**Given records**.
····················

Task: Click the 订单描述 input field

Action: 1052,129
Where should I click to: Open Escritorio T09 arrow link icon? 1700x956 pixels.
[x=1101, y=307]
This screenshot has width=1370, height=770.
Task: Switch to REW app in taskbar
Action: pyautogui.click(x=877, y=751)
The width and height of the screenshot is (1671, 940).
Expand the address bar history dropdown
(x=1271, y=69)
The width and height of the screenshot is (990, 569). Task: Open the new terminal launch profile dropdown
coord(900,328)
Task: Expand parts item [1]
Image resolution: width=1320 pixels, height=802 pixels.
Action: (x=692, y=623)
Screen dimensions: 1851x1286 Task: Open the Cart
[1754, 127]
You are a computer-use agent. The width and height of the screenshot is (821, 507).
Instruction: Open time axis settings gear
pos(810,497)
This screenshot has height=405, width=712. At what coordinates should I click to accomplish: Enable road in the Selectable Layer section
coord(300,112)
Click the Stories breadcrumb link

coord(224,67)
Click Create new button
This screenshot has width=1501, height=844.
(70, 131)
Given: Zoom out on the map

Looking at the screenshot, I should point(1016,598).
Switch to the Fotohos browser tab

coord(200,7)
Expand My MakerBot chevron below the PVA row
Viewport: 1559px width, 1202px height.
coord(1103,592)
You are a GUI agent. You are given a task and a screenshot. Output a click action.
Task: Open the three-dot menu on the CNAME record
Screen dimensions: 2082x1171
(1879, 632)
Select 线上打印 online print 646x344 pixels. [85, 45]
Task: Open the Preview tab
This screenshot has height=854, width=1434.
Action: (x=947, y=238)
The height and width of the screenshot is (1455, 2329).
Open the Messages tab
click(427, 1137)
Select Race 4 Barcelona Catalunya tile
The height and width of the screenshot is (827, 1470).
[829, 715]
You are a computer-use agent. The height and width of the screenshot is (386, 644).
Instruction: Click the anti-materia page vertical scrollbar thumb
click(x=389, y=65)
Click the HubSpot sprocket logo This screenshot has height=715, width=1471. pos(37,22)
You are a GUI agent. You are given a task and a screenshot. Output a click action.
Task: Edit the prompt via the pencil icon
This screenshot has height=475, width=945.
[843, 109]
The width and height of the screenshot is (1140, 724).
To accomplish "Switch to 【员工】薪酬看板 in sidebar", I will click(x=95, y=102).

····················

**Task instructions**.
For the material above, what is the count of lines that hold the word "computer"? Give the number by itself.

**Your solution**.
2